Update the rows below by replacing "Kontakt" with "Kontakty" and leaving everything else unchanged. Leave the pictures out of your answer.
-- Begin --
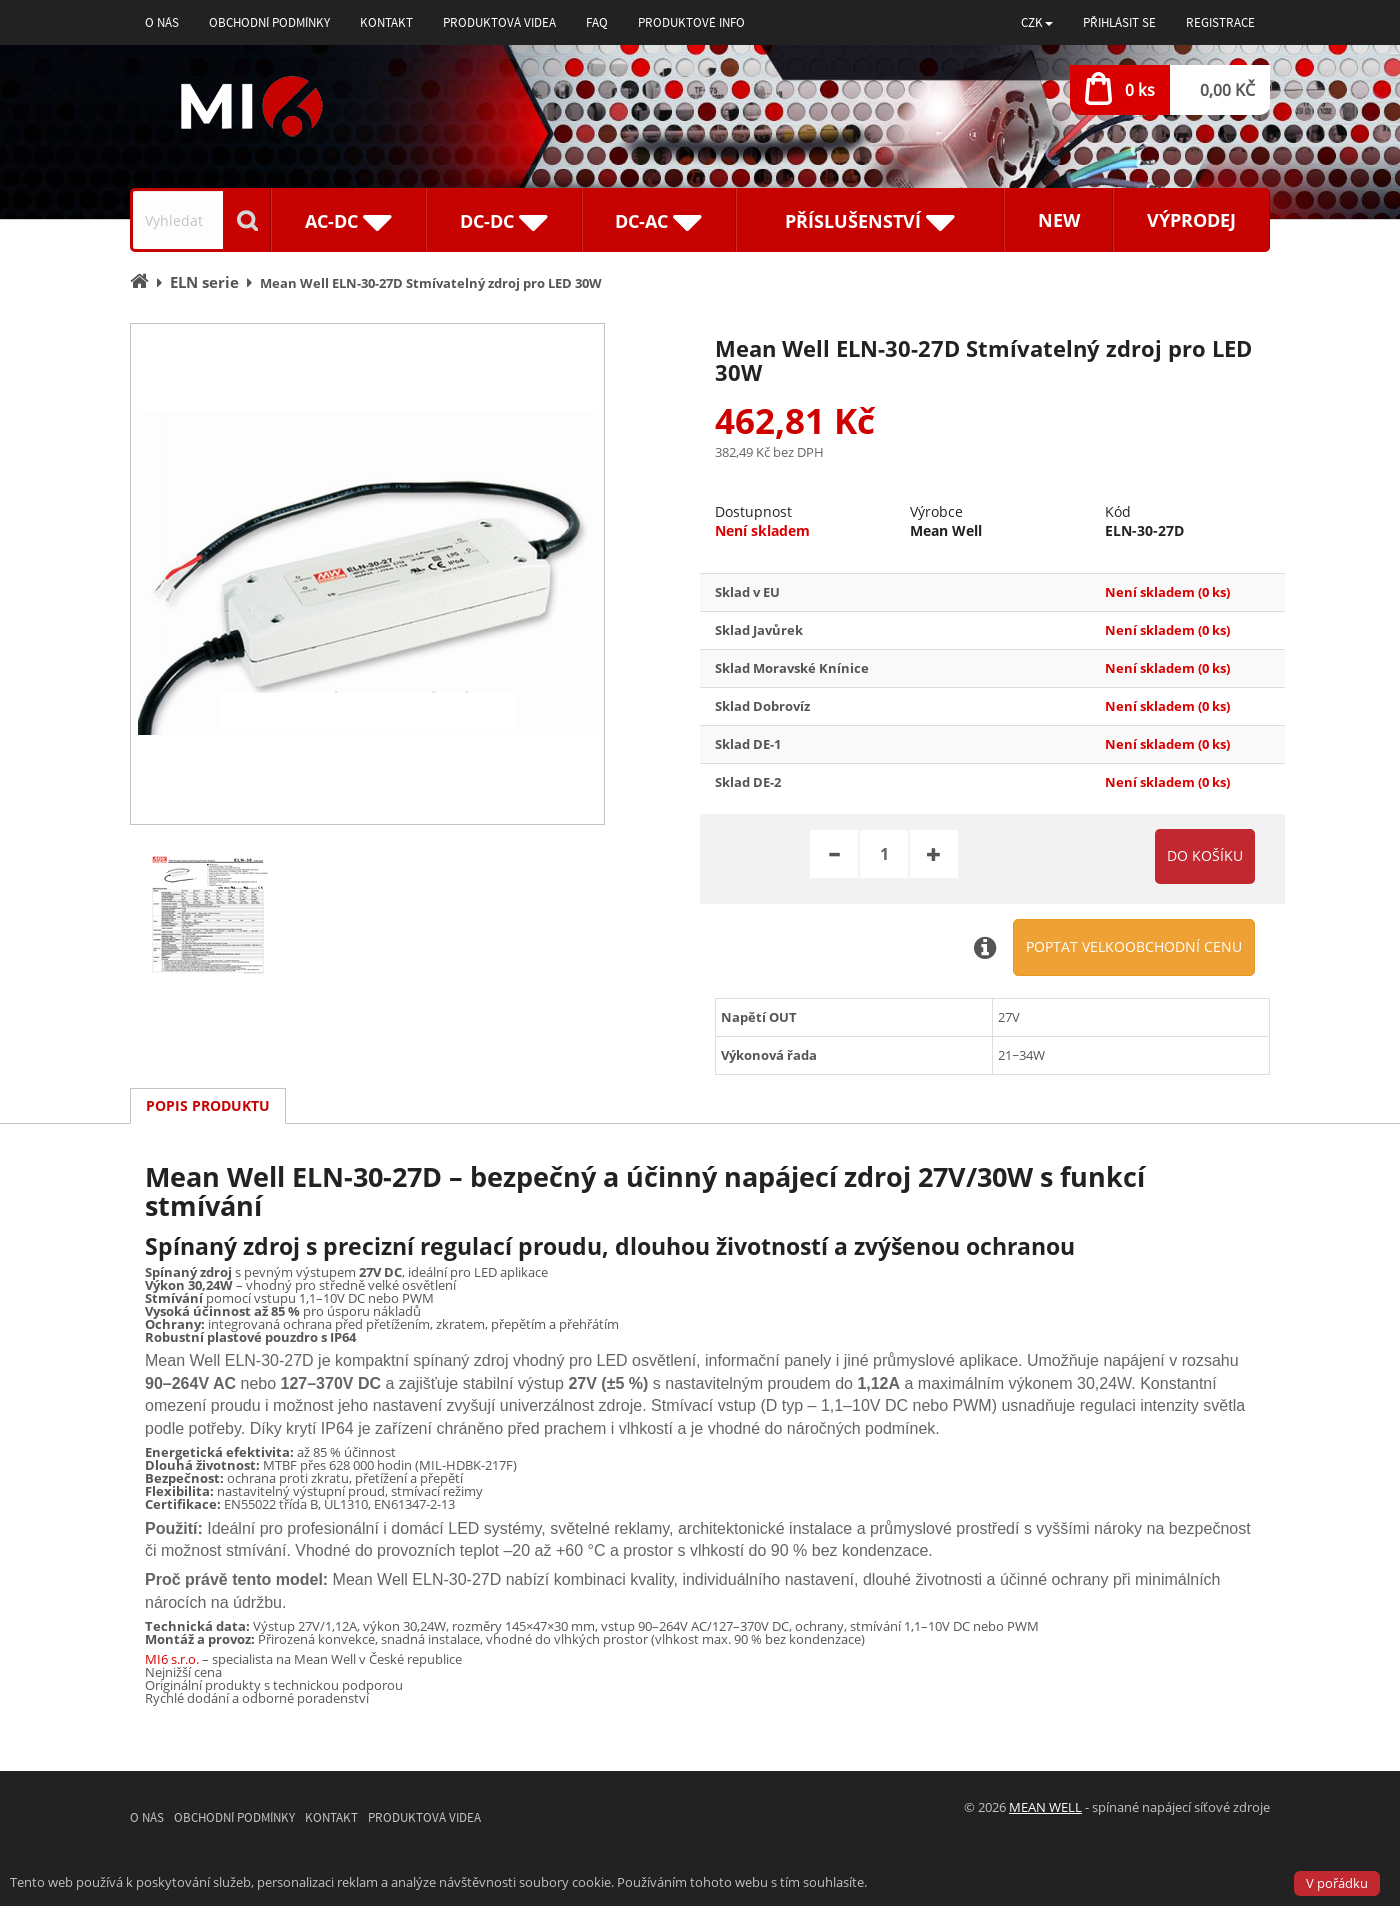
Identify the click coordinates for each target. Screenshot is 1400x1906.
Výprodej (1191, 220)
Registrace (1220, 22)
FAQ (597, 22)
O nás (162, 22)
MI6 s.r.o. (172, 1659)
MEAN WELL (1045, 1807)
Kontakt (386, 22)
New (1059, 220)
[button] (1037, 22)
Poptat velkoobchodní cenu (1134, 946)
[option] (367, 574)
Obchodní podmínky (269, 22)
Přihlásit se (1119, 22)
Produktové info (691, 22)
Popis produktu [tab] (208, 1105)
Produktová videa (499, 22)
-- End --
Reply ->
Identify the click coordinates for each target. Screenshot is 1400x1906.
Výprodej (1191, 220)
Registrace (1220, 22)
FAQ (597, 22)
O nás (162, 22)
MI6 s.r.o. (172, 1659)
MEAN WELL (1045, 1807)
Kontakty (386, 22)
New (1059, 220)
[button] (1037, 22)
Poptat velkoobchodní cenu (1134, 946)
[option] (367, 574)
Obchodní podmínky (269, 22)
Přihlásit se (1119, 22)
Produktové info (691, 22)
Popis produktu [tab] (208, 1105)
Produktová videa (499, 22)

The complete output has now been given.